An aside: Francisco Liriano has thrown 103 innings for the Pirates. He's allowed 23 runs. Sanchez threw 14 innings for the Pirates. He allowed 18 runs.

But can they be the best team in baseball? With a hot Andrew McCutchen, a benched Clint Barmes, and a healthy A.J. Burnett, they might be. It's hard to accept, but they've made the final seven. And for good reason.

Cardinals
Team OPS+:107
Team ERA+:105
Check this out:

Split G PA BB SO BA OBP SLG OPS
RISP 111 1163 121 187 .337 .410 .465 .875
Bases empty 113 2374 165 449 .239 .299 .365 .664
Men on 113 1950 165 324 .319 .382 .468 .849

Luuuuuuck. Fluuuuuuuuke. It's a good team. A really good, complete team. But their Pythagorean record is 71-42 because of all the runs they've scored, but they shouldn't have scored that many. They're splitting twos and getting nines way more than they should.

Right now, there's a Cardinals fan who is really angry. He's giving me that look. I know that look. It's the look Orioles fans gave me last year when I pointed out that their record in one-run and extra-inning games was unsustainable. It's adorable. But if the Cardinals have really figured out a way to hit .330 with runners in scoring position, they're going to make the playoffs for the next 100 years.

As is, they're still one of the very best teams in baseball, and I'm tempted to pick them. But that scoring-position business … I feel like I'm Sinatra talking to the commies.
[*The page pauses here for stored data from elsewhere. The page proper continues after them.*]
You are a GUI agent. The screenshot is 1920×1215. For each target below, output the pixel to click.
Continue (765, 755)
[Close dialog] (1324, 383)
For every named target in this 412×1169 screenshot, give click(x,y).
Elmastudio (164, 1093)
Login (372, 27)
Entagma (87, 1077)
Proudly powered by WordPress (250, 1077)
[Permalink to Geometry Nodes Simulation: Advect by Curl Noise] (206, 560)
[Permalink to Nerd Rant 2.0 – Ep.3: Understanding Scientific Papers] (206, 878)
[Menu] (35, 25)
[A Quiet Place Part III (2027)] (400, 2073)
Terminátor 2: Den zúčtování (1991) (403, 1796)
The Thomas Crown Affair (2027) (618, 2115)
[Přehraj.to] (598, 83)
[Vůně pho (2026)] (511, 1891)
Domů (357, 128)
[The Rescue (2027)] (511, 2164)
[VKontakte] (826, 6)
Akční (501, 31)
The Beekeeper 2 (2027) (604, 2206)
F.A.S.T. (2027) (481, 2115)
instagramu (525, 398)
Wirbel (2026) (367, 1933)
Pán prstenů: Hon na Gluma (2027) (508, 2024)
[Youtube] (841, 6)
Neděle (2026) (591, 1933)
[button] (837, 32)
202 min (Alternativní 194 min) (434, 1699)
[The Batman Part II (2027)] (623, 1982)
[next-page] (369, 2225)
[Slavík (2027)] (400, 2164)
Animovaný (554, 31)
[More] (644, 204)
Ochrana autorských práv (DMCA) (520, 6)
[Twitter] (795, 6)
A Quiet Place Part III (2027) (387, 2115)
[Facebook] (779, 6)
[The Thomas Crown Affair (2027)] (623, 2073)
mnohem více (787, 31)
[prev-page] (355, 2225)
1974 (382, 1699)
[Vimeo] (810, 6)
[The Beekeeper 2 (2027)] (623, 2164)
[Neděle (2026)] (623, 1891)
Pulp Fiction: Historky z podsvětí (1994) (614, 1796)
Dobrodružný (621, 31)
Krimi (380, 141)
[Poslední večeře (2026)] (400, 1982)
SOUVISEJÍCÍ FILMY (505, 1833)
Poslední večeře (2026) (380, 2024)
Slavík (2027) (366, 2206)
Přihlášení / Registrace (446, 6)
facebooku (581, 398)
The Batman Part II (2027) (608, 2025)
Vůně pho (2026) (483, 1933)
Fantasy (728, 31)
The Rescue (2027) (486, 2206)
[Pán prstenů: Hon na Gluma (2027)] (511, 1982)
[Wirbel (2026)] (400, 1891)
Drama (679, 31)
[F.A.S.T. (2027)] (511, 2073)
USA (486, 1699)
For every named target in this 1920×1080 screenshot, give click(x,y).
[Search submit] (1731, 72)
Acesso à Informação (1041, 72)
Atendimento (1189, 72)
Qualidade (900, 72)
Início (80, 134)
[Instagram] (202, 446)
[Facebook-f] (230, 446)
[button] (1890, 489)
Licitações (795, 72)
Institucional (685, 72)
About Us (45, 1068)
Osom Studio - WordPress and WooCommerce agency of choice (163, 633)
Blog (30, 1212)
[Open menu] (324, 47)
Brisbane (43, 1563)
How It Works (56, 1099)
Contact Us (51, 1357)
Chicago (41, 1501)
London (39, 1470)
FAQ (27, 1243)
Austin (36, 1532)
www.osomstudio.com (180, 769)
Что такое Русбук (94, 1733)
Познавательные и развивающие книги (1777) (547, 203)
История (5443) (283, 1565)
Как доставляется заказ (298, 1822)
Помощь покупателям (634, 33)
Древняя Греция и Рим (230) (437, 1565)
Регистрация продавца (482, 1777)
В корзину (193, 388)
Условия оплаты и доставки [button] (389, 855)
Knock it off, or it's ring-a-ding-ding for you bozos.

Dodgers
Team OPS+: 103
Team ERA+:106
The rough start still counts, and the Dodgers' Pythagorean record is just 59-54. They've been a juggernaut lately, but not for the whole season. Also I dislike them, and I'm biased. But Clayton Kershaw is the best pitcher in the game, and Zack Greinke and Hyun-Jin Ryu have been excellent. Hanley Ramirez remembered how to hit, and Yasiel Puig is standing behind you right now, about to hit your head with a bat and run into a wall.

They were up there, for a lot of folks, with the Blue Jays and Nationals before the season started. And for the first two months, they were in the gutter with the other underachievers. Goodness, what a turnaround.

So pick one. Just one. Your team to finish out the year.

...

I wouldn't have written this if I knew I'd spend an hour deliberating on the answer. But gimme the Tigers. Even with Jhonny Peralta suspended for much of the year, and even with an offense that's underperforming. The top four of the rotation are a compelling-enough reason, and they also have the best hitter in baseball.

Which means nothing on October 1. But if you twist my arm right now, I'd figure the Tigers are the best team in baseball. It takes a real maverick to say that sort of thing during a 12-game winning streak. But I'm willing to take that risk.